Your assignment -
Output the records in full, exactly as given.

Collected data entries:
BEGIN

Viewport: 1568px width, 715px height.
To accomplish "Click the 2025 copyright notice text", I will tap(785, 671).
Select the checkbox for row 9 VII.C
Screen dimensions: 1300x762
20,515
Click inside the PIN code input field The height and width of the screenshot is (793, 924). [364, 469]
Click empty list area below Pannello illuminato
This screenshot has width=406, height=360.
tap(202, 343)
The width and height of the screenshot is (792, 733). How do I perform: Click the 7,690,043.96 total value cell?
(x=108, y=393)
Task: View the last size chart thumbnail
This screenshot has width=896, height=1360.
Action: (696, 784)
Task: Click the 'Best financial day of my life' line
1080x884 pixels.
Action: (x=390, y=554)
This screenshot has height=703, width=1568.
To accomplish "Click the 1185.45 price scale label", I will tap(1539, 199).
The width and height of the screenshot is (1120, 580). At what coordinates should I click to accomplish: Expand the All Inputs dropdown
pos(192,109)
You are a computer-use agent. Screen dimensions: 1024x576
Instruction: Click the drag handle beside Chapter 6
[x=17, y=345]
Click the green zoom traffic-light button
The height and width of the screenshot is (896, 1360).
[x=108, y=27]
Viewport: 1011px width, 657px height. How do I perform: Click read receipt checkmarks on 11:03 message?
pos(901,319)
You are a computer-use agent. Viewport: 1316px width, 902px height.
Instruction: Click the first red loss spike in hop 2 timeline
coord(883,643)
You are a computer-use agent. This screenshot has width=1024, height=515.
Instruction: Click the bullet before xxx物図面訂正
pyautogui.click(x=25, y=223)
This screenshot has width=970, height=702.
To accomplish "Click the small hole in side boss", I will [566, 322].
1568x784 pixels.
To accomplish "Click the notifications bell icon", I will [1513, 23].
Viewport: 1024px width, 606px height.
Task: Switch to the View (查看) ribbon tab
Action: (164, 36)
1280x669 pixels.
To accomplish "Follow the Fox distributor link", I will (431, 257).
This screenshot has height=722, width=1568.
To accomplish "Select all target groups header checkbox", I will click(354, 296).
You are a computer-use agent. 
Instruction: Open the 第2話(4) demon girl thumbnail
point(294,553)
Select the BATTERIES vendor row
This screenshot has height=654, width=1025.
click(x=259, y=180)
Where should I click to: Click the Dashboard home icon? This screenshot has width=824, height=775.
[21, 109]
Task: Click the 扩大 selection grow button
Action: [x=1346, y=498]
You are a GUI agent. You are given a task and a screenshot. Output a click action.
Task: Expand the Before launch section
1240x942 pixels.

END

Response to this exercise -
Viewport: 1568px width, 715px height.
To accomplish "Click the 2025 copyright notice text", I will tap(785, 671).
Select the checkbox for row 9 VII.C
Screen dimensions: 1300x762
20,515
Click inside the PIN code input field The height and width of the screenshot is (793, 924). [364, 469]
Click empty list area below Pannello illuminato
This screenshot has width=406, height=360.
tap(202, 343)
The width and height of the screenshot is (792, 733). How do I perform: Click the 7,690,043.96 total value cell?
(x=108, y=393)
Task: View the last size chart thumbnail
This screenshot has width=896, height=1360.
Action: (696, 784)
Task: Click the 'Best financial day of my life' line
1080x884 pixels.
Action: (x=390, y=554)
This screenshot has height=703, width=1568.
To accomplish "Click the 1185.45 price scale label", I will tap(1539, 199).
The width and height of the screenshot is (1120, 580). At what coordinates should I click to accomplish: Expand the All Inputs dropdown
pos(192,109)
You are a computer-use agent. Screen dimensions: 1024x576
Instruction: Click the drag handle beside Chapter 6
[x=17, y=345]
Click the green zoom traffic-light button
The height and width of the screenshot is (896, 1360).
[x=108, y=27]
Viewport: 1011px width, 657px height. How do I perform: Click read receipt checkmarks on 11:03 message?
pos(901,319)
You are a computer-use agent. Viewport: 1316px width, 902px height.
Instruction: Click the first red loss spike in hop 2 timeline
coord(883,643)
You are a computer-use agent. This screenshot has width=1024, height=515.
Instruction: Click the bullet before xxx物図面訂正
pyautogui.click(x=25, y=223)
This screenshot has width=970, height=702.
To accomplish "Click the small hole in side boss", I will [566, 322].
1568x784 pixels.
To accomplish "Click the notifications bell icon", I will [1513, 23].
Viewport: 1024px width, 606px height.
Task: Switch to the View (查看) ribbon tab
Action: (164, 36)
1280x669 pixels.
To accomplish "Follow the Fox distributor link", I will (431, 257).
This screenshot has height=722, width=1568.
To accomplish "Select all target groups header checkbox", I will click(354, 296).
You are a computer-use agent. 
Instruction: Open the 第2話(4) demon girl thumbnail
point(294,553)
Select the BATTERIES vendor row
This screenshot has height=654, width=1025.
click(x=259, y=180)
Where should I click to: Click the Dashboard home icon? This screenshot has width=824, height=775.
[21, 109]
Task: Click the 扩大 selection grow button
Action: [x=1346, y=498]
You are a GUI agent. You are given a task and a screenshot. Output a click action.
Task: Expand the Before launch section
1240x942 pixels.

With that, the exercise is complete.